Interrogamo-nos sobre o futuro de tanta edificação ímpar na história da arquitetura hospitalar: no atual projeto para o lote do Hospital Miguel Bombarda, todo o edificado, à exceção do edifício principal (que terá o seu interior em grande parte demolido), do balneário Dona Maria II e do Pavilhão de Segurança, parece estar condenado ao camartelo.

Desaparecerão os singulares edifícios de enfermarias em poste telefónico e em U, o laboratório construído em 1898 onde outrora Marck Athias fez progredir o ensino da investigação médica em Portugal, o telheiro do passeio dos doentes, as cozinhas, a oficina para doentes, os painéis de azulejos junto ao Hospital de Dia, todos eles testemunhos inovadores de uma nova abordagem da ciência psiquiátrica por parte de Miguel Bombarda.

Qual o sentido de destruir quase toda a obra do pioneiro arquiteto José Maria Nepomuceno, deixando apenas de pé e isolado o magnífico Pavilhão de Segurança e relegando para o esquecimento os outros edifícios que neste contexto se revelaram tão importantes como o dito pavilhão?

E que acontecerá à fabulosa coleção de Arte Outsider criada por doentes do hospital desde o início do século XX e já reconhecida por vários peritos como uma das mais antigas e valiosas no género? Porque é que os edifícios que poderiam abrigar estes milhares de peças serão transformados em hotel ou demolidos em vez de serem o museu que as revelariam ao mundo?

Também está prevista a demolição do belo edifício do Instituto de Medicina Legal edificado nos anos 1920. O Torreão de Santana, a maior da muralha Fernandina, será tapado por novas construções. Um silo de estacionamento será levantado junto à Igreja dos Capuchos. O desprezo pelos valores da preservação do património histórico é tão absoluto que os projetos de loteamento violam de forma descarada as zonas especiais de proteção do património já classificado.

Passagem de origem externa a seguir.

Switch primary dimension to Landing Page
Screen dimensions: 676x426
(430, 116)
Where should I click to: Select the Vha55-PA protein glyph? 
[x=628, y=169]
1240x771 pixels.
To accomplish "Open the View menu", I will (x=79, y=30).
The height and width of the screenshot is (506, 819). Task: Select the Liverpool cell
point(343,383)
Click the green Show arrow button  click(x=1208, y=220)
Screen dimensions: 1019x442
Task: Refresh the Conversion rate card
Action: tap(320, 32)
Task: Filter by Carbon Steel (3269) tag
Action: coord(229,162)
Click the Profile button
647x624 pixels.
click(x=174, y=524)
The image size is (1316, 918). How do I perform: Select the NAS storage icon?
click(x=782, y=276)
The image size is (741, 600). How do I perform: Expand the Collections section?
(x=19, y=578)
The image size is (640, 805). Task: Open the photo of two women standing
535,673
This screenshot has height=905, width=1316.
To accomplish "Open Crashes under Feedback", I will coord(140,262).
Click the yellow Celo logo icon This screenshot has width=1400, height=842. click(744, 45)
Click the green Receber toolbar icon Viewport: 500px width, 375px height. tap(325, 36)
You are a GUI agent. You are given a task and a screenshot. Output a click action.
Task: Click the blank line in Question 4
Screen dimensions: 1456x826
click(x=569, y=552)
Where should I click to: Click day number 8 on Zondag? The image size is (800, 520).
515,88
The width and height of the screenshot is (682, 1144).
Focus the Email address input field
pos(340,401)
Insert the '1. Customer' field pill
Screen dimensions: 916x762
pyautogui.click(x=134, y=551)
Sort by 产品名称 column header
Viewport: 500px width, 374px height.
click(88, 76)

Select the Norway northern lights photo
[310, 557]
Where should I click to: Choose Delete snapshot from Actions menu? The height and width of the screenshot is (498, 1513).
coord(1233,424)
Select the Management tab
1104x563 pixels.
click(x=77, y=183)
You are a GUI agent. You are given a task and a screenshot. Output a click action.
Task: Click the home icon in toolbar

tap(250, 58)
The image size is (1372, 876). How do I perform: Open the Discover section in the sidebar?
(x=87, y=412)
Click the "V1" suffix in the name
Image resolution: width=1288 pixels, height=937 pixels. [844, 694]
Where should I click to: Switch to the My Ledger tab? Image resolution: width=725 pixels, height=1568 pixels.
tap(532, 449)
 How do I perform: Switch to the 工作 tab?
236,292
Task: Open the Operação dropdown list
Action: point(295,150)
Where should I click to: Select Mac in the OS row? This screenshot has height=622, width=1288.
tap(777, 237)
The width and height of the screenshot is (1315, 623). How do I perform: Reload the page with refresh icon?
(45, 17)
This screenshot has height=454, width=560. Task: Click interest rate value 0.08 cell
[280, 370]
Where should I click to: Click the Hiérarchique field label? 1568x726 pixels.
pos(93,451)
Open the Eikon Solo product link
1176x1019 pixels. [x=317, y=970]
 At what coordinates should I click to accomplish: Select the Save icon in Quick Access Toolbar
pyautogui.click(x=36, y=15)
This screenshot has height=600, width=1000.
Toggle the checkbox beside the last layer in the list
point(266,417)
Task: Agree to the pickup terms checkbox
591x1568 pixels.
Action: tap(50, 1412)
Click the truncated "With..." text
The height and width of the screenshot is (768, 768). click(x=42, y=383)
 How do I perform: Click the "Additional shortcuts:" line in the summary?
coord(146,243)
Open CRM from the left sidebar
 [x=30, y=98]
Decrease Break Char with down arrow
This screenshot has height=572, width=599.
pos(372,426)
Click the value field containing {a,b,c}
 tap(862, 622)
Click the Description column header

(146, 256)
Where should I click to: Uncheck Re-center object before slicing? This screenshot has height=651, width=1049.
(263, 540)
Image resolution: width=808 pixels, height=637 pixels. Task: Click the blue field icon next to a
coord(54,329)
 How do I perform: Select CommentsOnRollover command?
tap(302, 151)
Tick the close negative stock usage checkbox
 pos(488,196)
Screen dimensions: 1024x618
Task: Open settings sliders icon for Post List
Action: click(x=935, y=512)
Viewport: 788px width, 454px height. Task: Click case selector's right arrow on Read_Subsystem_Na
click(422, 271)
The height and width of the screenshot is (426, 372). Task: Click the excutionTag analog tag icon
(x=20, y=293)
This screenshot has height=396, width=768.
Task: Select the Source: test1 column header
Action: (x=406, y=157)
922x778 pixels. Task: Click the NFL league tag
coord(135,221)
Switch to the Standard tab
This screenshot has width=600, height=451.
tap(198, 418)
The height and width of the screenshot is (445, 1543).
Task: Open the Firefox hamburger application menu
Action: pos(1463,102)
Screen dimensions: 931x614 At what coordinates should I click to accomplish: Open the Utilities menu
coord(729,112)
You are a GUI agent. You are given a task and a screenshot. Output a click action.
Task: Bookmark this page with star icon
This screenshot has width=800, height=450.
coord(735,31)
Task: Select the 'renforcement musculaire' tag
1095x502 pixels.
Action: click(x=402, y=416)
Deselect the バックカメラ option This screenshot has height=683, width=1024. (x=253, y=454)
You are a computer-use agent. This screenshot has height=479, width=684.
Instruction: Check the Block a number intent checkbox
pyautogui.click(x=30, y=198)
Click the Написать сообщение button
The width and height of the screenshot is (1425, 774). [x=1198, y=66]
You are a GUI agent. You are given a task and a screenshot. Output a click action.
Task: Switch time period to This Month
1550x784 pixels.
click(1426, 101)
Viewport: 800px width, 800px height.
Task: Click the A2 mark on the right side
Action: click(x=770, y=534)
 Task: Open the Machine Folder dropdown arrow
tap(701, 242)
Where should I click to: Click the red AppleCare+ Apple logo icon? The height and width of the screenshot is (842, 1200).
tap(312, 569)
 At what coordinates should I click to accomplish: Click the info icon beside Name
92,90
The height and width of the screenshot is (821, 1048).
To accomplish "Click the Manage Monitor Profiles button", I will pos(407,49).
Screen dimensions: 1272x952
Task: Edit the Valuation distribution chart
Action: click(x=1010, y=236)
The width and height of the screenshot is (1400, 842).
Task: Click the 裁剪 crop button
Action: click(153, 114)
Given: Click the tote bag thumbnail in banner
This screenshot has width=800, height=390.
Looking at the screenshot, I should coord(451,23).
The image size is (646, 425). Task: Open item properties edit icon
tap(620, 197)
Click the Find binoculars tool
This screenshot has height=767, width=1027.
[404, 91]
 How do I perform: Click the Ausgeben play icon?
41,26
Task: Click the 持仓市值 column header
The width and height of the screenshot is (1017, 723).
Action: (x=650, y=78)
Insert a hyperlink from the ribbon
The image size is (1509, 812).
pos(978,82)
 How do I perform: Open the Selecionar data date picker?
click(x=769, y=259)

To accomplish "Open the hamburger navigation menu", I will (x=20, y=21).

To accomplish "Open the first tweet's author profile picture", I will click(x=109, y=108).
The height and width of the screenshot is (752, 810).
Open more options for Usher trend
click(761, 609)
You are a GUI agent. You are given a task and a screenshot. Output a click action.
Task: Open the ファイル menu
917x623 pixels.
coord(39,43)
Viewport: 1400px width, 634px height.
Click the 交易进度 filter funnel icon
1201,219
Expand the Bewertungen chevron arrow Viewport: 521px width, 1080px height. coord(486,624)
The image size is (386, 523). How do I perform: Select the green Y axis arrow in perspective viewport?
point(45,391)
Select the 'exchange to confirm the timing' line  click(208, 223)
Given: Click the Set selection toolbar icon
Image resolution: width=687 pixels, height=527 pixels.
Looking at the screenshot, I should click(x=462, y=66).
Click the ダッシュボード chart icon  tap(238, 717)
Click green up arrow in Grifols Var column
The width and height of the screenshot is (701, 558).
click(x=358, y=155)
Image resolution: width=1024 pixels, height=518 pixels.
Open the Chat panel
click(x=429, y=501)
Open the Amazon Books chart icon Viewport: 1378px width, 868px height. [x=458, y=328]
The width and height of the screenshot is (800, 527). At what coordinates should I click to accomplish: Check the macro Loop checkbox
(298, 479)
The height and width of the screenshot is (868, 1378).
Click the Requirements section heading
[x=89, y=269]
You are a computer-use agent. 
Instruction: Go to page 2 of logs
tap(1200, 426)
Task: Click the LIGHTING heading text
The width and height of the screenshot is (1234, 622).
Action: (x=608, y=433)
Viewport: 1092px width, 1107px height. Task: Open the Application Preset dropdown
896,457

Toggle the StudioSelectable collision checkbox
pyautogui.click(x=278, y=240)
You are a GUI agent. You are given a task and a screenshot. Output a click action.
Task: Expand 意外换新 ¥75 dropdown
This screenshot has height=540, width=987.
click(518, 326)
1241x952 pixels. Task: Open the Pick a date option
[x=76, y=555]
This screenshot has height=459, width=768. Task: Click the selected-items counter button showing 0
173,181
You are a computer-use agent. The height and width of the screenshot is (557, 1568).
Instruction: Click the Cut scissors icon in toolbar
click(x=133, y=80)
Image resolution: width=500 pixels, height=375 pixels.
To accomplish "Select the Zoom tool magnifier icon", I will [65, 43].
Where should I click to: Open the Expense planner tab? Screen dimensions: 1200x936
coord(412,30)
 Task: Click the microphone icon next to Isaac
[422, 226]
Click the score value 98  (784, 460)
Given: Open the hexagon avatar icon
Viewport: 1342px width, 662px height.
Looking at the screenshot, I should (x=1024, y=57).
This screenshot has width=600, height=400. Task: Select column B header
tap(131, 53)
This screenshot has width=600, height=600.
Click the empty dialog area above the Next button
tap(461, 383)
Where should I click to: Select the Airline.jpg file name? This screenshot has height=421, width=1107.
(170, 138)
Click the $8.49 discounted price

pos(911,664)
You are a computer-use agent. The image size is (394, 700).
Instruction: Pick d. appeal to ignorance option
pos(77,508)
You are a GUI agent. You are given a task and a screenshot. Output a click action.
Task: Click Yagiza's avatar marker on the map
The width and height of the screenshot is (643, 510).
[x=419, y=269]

Numa cidade marcada pela degradação do tecido urbano; pela destruição implacável de incontáveis edifícios de grande riqueza estética e memória histórica; e pela especulação imobiliária que dificulta o acesso à habitação, as demolições e os loteamentos da Colina de Santana prefiguram não só mais um ataque ao SNS como um crime de lesa-património de proporções monstruosas. Será uma parte da história do país, da ciência e da arquitetura que desaparecerá com a morte anunciada da colina da Saúde.

Apelamos assim à presença dos cidadãos nas próximas reuniões de discussão do projeto da Colina Santana, a começar pela de dia 28 na Assembleia Municipal de Lisboa. Mais do que nunca, a sociedade civil deve unir-se e fazer frente à ganância dos promotores imobiliários.